Notification System Architecture: Channels, Fan-Out, and Delivery at Scale
Every modern application needs to tell users about things — a new message, a completed deployment, a failed payment. What starts as a single email sender quickly becomes one of the most complex subsystems in your architecture. This guide covers how to design a notification system that scales across channels, respects user preferences, and guarantees delivery tracking.
Push vs Pull#
The first architectural decision is how notifications reach the consumer.
Push Model#
The server sends notifications to clients the moment events occur. Examples: WebSocket messages, mobile push notifications, email.
Pros: Low latency, real-time user experience. Cons: Requires persistent connections or third-party push infrastructure. Must handle offline users and retry delivery.
Pull Model#
The client periodically polls the server for new notifications. Examples: badge count APIs, notification inbox endpoints.
Pros: Simple to implement, no persistent connection needed. Cons: Higher latency (bounded by poll interval), wasted requests when there is nothing new, harder to scale with short intervals.
Hybrid (Most Common)#
Push a lightweight signal (WebSocket ping or silent push) telling the client to pull the full notification payload. This gives real-time awareness without pushing large payloads over persistent channels.
Notification Channels#
A mature system supports multiple delivery channels, each with different latency, cost, and reliability characteristics.
In-App#
- Delivered via WebSocket or pulled from an API.
- Stored in a notification inbox (database table or document).
- Cheapest channel — no third-party cost.
- User must have the app open to see real-time updates.
Email#
- Highest reach — every user has an email address.
- High latency (seconds to minutes depending on provider).
- Rich formatting (HTML templates, images, CTAs).
- Deliverability is a discipline unto itself: SPF, DKIM, DMARC, warm-up, bounce handling.
- Tools: Amazon SES, SendGrid, Postmark.
SMS#
- High open rates (~98%) but expensive per message.
- Regulatory requirements vary by country (opt-in, STOP handling, quiet hours).
- Best for time-critical alerts: 2FA codes, fraud alerts, outage notifications.
- Tools: Twilio, Vonage, MessageBird.
Mobile Push#
- Delivered through platform-specific services: Firebase Cloud Messaging (FCM) for Android, Apple Push Notification Service (APNs) for iOS.
- Silent push can wake the app to fetch data without showing a visible notification.
- Payload size limits (~4 KB) — keep the push lean and let the app fetch details.
- Token management: device tokens expire and rotate; maintain a registry.
WebSocket#
- Ideal for real-time in-app experiences: chat messages, live dashboards, collaborative editing.

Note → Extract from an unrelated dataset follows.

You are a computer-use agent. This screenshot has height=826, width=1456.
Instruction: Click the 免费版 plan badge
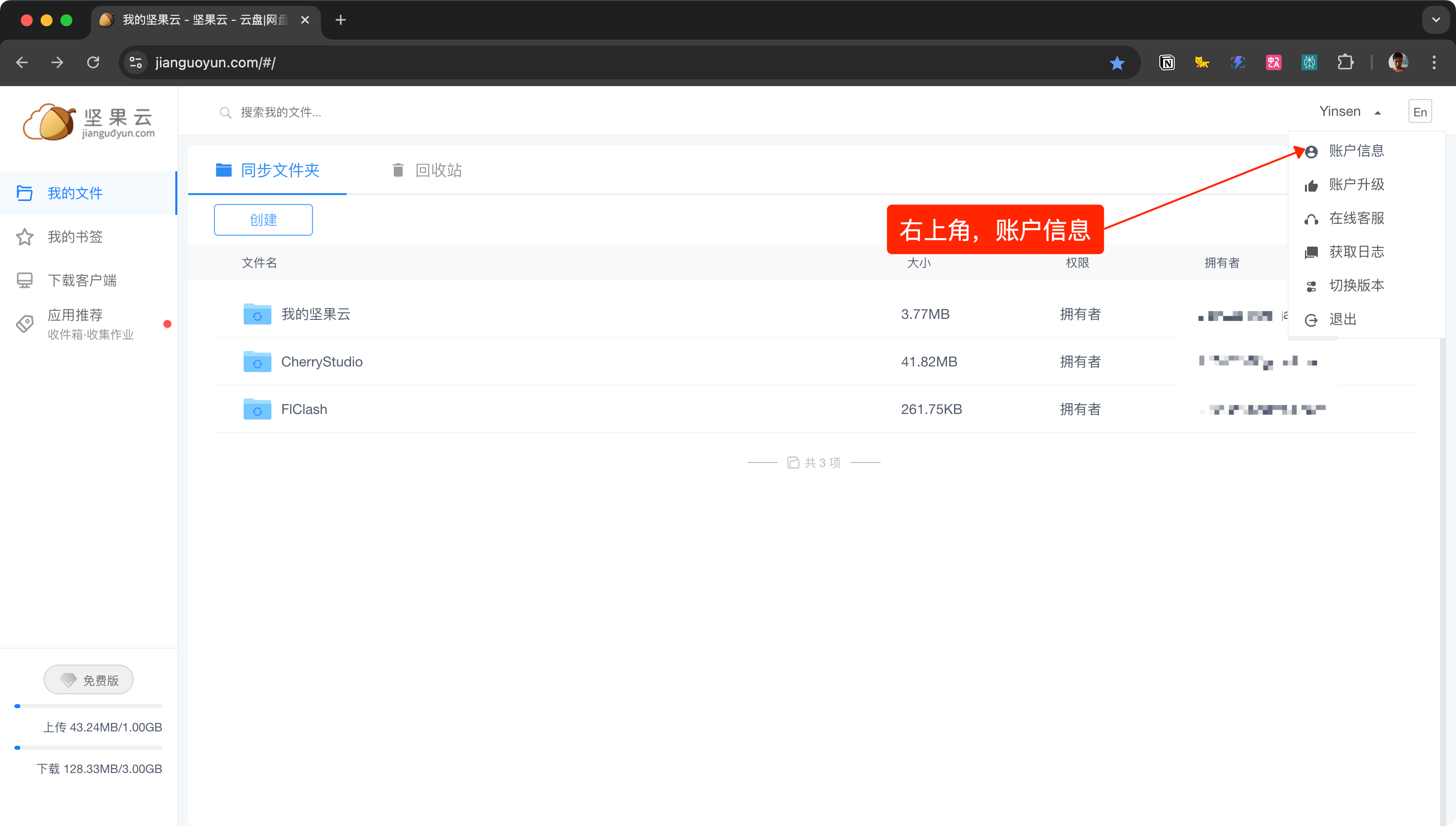click(89, 679)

- Requires connection management, heartbeats, and reconnection logic.
- Scale with a pub/sub backbone (Redis Pub/Sub, NATS) so any server can push to any connected client.
Priority and Throttling#
Not all notifications are equal. A fraud alert must arrive instantly; a weekly digest can wait.
Priority Levels#
| Priority | Examples | Delivery Target |
|---|---|---|
| Critical | Security alerts, 2FA, payment failures | Immediate, multi-channel |
| High | Direct messages, mentions | Seconds, push + in-app |
| Medium | Comments, reactions | Minutes, batched |
| Low | Marketing, digests | Hours, email only |
Throttling Strategies#
- Rate limiting per user — cap notifications per channel per time window (e.g., max 5 push notifications per hour).
- Batching — aggregate low-priority notifications into a single digest. "You have 12 new comments" beats 12 separate pushes.
- De-duplication — if the same event triggers multiple notifications (e.g., someone edits a comment you were already notified about), collapse them.
- Quiet hours — respect user-configured or locale-based do-not-disturb windows. Queue notifications and deliver when the window opens.
- Back-pressure — if the notification pipeline is overloaded, shed low-priority traffic first.
Fan-Out Patterns#
When an event needs to notify many users — a post in a channel with 100K members — fan-out becomes the bottleneck.
Fan-Out on Write#
When the event occurs, immediately write a notification record for every recipient.
- Pros: Read path is fast — each user queries their own notification inbox.
- Cons: Expensive for high-follower-count events. Writing 100K records synchronously blocks the producer.
- Mitigation: Use a message queue (SQS, Kafka) to fan out asynchronously.
Fan-Out on Read#
Store the event once. When a user opens their notification feed, query for events relevant to them.
- Pros: Write path is O(1). No wasted writes for users who never check notifications.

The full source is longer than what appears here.